— start —

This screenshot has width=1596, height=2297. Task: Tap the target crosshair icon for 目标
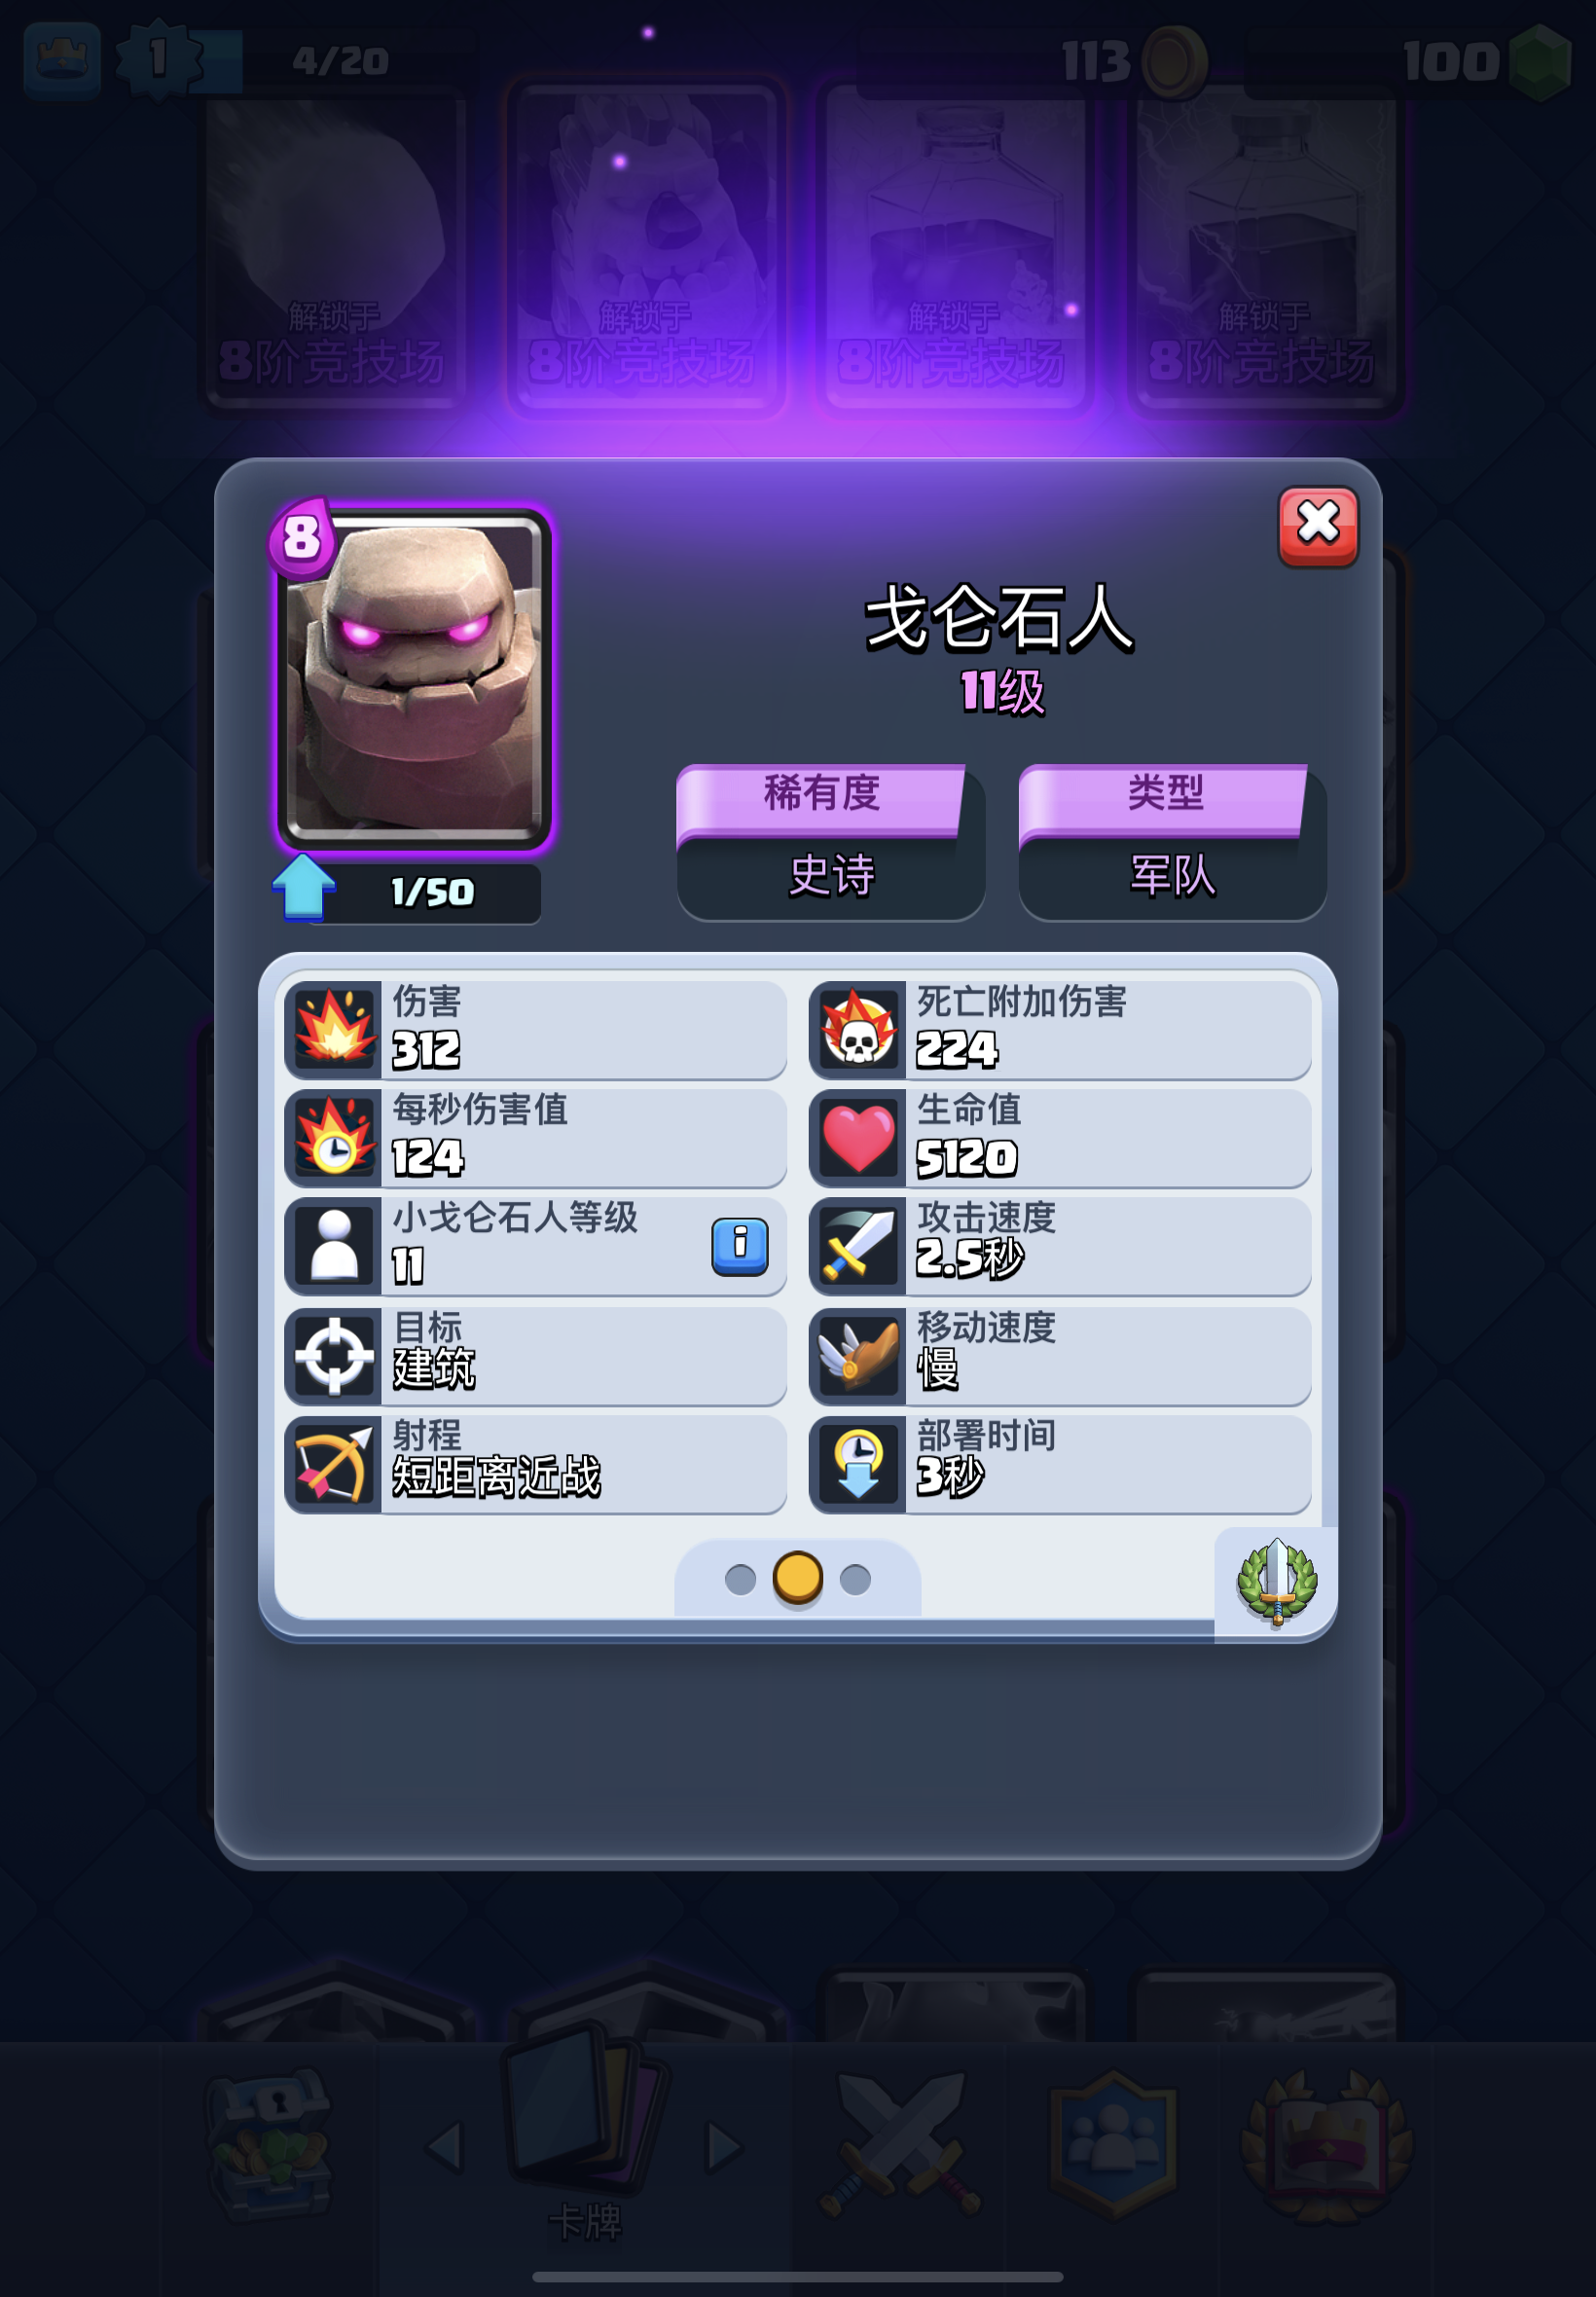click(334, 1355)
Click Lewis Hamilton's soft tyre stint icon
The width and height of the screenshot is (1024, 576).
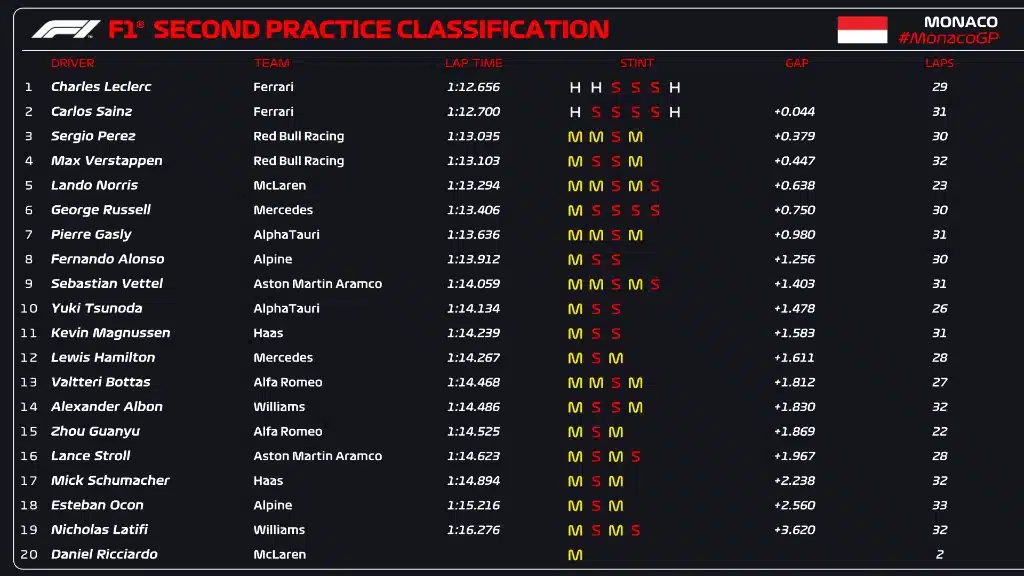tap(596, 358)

— end —

WHAT IS ASKED →
From the records above, select every line containing the word "screenshot" and copy each such line unchanged.

THE RESULT →
This screenshot has width=1596, height=2297. Task: Tap the target crosshair icon for 目标
The width and height of the screenshot is (1024, 576).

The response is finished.